The funds being raised by leveraging technology are astounding. Twitter users alone donated more than $33 million to the American Red Cross fund for Haitian earthquake victims. Innovative companies like Twestival, which realize the potential of 140 characters and hashtags, are using social media for social good by connecting communities offline on a single day to highlight a great cause and have a fun event. Since 2009, volunteers have raised close to $1.2 million for 137 nonprofits. Of that amount, $15,734.53 was raised in India alone.
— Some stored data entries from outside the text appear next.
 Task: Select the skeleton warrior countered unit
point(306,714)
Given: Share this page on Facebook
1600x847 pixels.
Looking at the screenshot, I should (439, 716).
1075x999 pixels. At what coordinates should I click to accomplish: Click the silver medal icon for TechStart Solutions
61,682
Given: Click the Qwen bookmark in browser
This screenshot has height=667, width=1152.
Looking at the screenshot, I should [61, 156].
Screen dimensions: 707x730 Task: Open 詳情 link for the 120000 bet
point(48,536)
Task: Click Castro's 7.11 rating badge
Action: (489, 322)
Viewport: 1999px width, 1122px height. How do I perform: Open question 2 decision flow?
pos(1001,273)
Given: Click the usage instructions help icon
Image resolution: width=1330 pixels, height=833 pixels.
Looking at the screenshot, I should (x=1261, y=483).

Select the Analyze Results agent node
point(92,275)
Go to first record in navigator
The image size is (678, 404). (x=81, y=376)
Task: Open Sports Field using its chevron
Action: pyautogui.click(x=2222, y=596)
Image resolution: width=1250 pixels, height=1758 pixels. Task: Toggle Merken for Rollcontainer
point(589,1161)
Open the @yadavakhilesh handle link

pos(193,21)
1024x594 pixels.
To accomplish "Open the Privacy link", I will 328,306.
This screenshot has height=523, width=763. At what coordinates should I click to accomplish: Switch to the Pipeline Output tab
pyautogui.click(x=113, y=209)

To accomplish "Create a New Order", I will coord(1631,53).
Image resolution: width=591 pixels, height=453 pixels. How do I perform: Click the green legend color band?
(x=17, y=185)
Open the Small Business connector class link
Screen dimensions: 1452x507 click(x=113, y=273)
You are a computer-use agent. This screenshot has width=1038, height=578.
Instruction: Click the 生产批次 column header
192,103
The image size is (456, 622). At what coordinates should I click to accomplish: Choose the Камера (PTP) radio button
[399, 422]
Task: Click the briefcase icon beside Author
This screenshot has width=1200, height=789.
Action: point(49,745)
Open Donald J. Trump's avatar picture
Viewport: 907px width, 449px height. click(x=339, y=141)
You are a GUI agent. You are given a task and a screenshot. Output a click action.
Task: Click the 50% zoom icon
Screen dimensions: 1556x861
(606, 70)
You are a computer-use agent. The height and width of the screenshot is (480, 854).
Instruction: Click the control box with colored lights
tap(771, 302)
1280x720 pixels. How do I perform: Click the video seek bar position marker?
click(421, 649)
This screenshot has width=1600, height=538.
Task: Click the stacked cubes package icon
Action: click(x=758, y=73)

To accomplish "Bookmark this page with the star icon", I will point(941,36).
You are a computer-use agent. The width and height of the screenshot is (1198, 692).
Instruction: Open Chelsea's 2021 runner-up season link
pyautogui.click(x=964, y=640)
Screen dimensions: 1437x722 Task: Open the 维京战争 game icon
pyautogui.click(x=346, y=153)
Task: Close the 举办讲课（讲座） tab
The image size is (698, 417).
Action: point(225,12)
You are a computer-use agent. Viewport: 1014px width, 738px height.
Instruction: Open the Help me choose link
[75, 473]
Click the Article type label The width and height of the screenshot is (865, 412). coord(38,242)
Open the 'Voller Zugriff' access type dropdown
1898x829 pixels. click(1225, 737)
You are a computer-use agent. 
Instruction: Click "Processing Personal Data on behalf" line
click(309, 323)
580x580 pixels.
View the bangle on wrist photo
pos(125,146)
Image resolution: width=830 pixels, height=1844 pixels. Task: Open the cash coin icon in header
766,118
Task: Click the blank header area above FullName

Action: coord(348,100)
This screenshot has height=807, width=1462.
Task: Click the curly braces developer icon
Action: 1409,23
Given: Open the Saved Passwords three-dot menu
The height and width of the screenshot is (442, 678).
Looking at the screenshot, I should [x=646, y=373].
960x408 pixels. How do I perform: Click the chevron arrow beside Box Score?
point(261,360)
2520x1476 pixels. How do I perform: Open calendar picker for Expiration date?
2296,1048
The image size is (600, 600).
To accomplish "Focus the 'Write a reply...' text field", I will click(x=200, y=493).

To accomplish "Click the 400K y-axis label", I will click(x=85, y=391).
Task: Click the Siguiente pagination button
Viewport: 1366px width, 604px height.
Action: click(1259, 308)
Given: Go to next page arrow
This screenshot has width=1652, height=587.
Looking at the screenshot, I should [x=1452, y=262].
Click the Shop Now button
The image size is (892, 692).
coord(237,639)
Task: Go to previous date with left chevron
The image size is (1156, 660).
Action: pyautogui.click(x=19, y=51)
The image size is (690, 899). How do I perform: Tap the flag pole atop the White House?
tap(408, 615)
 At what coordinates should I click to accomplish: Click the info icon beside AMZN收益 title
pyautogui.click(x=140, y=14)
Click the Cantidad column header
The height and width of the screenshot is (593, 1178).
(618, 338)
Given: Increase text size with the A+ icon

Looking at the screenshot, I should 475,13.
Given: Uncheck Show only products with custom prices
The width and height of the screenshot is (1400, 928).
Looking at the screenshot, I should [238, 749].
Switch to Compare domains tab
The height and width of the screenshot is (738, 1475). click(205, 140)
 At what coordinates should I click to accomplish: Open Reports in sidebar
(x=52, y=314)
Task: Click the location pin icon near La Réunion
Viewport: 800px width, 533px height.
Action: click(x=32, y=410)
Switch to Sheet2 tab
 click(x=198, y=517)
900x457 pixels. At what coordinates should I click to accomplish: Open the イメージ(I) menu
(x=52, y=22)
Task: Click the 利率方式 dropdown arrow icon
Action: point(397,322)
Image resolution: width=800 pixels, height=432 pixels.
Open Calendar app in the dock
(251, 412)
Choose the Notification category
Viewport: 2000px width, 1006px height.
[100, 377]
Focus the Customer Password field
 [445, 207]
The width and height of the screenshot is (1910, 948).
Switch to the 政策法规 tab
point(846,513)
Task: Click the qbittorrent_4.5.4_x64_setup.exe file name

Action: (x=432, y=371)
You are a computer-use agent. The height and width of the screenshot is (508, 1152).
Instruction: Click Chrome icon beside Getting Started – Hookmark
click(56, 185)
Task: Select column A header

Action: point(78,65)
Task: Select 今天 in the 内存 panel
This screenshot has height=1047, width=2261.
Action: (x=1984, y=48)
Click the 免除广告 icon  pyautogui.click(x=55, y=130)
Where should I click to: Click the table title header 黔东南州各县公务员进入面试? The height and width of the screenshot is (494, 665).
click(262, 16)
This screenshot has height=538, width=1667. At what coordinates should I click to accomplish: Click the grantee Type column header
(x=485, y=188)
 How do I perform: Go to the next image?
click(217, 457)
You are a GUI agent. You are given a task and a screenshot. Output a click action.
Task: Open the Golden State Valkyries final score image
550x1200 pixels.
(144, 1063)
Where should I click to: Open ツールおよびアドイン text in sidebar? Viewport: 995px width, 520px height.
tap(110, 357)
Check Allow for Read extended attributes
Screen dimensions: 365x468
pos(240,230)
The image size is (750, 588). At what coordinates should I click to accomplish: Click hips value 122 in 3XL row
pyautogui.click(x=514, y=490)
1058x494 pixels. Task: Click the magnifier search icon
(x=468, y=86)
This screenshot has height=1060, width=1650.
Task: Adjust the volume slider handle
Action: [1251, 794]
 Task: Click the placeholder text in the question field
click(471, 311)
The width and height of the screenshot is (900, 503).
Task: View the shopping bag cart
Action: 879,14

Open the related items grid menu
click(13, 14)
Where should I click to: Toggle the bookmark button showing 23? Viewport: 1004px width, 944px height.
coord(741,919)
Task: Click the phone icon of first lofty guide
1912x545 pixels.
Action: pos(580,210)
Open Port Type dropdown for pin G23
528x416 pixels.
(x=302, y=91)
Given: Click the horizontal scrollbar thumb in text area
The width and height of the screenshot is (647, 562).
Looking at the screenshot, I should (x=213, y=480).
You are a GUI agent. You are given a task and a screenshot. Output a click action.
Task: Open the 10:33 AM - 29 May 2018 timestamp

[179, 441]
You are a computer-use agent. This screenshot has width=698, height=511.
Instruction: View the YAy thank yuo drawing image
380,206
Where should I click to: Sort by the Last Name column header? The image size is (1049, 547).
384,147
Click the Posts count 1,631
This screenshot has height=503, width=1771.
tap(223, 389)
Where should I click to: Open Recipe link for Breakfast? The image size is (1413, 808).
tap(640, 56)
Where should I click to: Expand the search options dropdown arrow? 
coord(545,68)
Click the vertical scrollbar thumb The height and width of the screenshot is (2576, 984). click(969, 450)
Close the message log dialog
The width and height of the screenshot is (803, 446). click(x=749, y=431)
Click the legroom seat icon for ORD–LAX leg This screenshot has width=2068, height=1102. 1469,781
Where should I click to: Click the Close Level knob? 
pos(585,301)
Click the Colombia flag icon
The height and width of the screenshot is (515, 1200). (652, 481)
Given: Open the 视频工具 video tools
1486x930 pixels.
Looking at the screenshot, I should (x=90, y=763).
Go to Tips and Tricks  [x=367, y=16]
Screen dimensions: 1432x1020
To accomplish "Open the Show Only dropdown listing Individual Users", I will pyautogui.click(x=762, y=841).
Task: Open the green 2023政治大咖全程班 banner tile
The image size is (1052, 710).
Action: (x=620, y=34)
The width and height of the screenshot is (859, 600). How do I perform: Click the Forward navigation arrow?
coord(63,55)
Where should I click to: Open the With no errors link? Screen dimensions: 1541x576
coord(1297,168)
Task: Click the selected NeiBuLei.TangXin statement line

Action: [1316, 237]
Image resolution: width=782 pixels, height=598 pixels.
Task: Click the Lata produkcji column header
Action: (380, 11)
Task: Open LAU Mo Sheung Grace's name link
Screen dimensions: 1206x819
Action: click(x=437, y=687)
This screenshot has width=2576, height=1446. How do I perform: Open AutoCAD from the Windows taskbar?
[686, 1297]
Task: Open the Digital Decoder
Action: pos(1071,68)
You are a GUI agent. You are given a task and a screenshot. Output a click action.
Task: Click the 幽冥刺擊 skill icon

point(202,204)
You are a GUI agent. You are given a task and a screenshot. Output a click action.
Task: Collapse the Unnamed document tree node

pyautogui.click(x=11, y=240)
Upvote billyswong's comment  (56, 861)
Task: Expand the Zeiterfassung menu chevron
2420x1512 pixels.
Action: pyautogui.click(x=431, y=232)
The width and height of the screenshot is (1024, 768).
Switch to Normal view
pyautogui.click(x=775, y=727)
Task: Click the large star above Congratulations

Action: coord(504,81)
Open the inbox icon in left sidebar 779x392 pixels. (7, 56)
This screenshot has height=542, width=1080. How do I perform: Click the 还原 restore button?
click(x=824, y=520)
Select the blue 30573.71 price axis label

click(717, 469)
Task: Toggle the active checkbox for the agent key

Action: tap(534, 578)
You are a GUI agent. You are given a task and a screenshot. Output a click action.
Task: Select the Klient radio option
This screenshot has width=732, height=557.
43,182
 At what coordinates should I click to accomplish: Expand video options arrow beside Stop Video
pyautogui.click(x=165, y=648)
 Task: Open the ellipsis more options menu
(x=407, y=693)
Using the power of hashtags and retweeting, individuals too can make a mark. One recent example is that of @ourmaininabiko. Using an idea that was sparked in the shower, he sent out a tweet calling for eyewitness accounts and personal stories on Twitter. Less than 45 minutes later, the first submission came in. Based on the more than 80 submissions to that single tweet, 2:46 Quakebook was born – a Twitter-sourced collection of personal accounts and pictures of the 11 March 2011 Japan quake and its aftermath. The book is a collaborative effort between bloggers to help raise money for Japan – the proceeds from the sale of the book will be donated to the Japan Red Cross.
India recently witnessed its own political revolution of sorts, and a big portion of that battle was fought online – through the creation of a website and by leveraging social media to spread activist Anna Hazare’s message of anti-corruption. Millions of people across the nation joined Hazare in person and in spirit, as he sat on a fast-unto-death outside the Jantar Mantar in New Delhi. His demand was for the passage of a Jan Lokpal Bill (Citizen’s ombudsman Bill) that would give more power to the people to fight corruption in all areas of public service. Candlelight vigils and peaceful protests were organized around the country, forcing the government to accept all of the demands put forth by the activists and backed by the common man, corporates and Bollywood stars.
Social media has truly emerged as one of the most powerful Web 2.0 technologies. Not only does it allow us to forge strong friendships, it enables us to spark ideas that turn into revolutions that lead to the ouster of dictators, bring about social change, and raise money for those in need. Ultimately, how we use and leverage it depends on us.
Have you ever made donations or volunteered your services by leveraging technology?